How to figure out the direction of a Generalized Linear Model?

I'm trying to figure out the direction of my data from my GLM output analysis. For example, with linear regression, you can plot the x and y values on a scatter plot to determine the direction of the data with the fit line (up for a positive correlation; down for a negative correlation). How would you figure out the direction of a GLM with a dependent variable (response), two covariates (predictors), and the interaction between the two? Would the direction be found in the goodness of fit table (and which variable would it be), or something else?
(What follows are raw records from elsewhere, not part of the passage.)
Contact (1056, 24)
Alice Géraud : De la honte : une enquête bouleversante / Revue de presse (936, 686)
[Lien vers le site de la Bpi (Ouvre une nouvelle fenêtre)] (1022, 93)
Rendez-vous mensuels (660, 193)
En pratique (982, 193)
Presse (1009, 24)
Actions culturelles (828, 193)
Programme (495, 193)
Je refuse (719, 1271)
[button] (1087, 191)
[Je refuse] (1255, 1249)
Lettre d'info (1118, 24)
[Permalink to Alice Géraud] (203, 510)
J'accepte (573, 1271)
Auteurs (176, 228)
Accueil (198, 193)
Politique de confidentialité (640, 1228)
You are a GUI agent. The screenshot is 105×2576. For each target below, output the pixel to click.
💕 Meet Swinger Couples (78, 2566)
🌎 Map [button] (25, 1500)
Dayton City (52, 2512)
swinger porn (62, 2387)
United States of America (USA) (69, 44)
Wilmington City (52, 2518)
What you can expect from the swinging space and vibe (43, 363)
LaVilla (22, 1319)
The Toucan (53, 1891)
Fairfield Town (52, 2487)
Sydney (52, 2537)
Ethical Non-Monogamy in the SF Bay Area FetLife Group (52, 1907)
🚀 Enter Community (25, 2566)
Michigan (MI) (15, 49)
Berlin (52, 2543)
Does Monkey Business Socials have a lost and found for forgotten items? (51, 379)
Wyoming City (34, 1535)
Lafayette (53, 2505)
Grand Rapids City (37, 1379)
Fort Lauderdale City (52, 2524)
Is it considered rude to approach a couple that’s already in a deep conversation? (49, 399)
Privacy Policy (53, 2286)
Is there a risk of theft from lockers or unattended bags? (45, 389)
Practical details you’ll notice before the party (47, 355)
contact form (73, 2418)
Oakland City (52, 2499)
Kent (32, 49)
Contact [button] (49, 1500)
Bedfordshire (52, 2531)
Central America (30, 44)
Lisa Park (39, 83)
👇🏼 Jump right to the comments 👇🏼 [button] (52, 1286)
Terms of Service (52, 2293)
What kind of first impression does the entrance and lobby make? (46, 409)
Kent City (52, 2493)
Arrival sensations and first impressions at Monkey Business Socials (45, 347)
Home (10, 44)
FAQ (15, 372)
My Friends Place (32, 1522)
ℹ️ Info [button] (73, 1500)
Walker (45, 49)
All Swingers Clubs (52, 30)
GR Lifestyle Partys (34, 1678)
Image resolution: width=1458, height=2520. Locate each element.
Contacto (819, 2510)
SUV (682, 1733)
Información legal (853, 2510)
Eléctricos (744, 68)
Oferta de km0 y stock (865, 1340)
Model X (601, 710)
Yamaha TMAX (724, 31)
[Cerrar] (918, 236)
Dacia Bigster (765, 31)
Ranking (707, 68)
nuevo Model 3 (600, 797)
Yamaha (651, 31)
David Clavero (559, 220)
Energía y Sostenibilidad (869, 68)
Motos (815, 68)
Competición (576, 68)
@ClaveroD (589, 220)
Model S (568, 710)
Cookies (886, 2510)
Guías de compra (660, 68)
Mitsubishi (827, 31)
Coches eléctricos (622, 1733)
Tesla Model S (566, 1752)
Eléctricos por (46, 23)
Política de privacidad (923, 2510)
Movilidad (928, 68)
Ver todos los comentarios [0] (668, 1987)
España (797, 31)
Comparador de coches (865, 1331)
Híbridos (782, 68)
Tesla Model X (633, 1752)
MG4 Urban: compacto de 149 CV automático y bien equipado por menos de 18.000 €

• Can you paste in some example output that illustrates the kind of situation you have trouble with? – gung - Reinstate Monica Dec 16 '19 at 18:11
• @gung-ReinstateMonica how do you insert images I'm new to this platform sorry – Mae Dec 16 '19 at 19:04
• When you click "edit", you get a text field with your question text in it. Above, you will see a series of icons, starting with a "B" on the far left for bold. A quarter of the way across, you see what looks like a picture of mountains with a sun. Click on that and either navigate to an image file on your computer, or enter a link to an image file on the internet. – gung - Reinstate Monica Dec 16 '19 at 19:32
• awesome thank you @gung-ReinstateMonica I pasted the image – Mae Dec 16 '19 at 20:12
• None of these are going to help you figure out the direction, unless I'm badly misunderstanding you. What is the nature of your dependent variable, is it binary or a count? Can you paste in the table of coefficients? – gung - Reinstate Monica Dec 16 '19 at 20:25

Instead, your model contains a set of coefficients, or $$\beta$$ values, one for each parameter (predictor or interaction term). The precise interpretation of those coefficients depends on your link function, but in general, their sign and magnitude would tell you how each predictor affects your response variable.
For a general linear model (no/identity) link function, positive $$\beta$$ values indicate that, holding everything else constant, an increase in the predictor is associated with an increase in the response. For a logistic regression, $$\beta$$ instead tells you how the log of the odds of a positive outcome changes. There's a nice worked example here.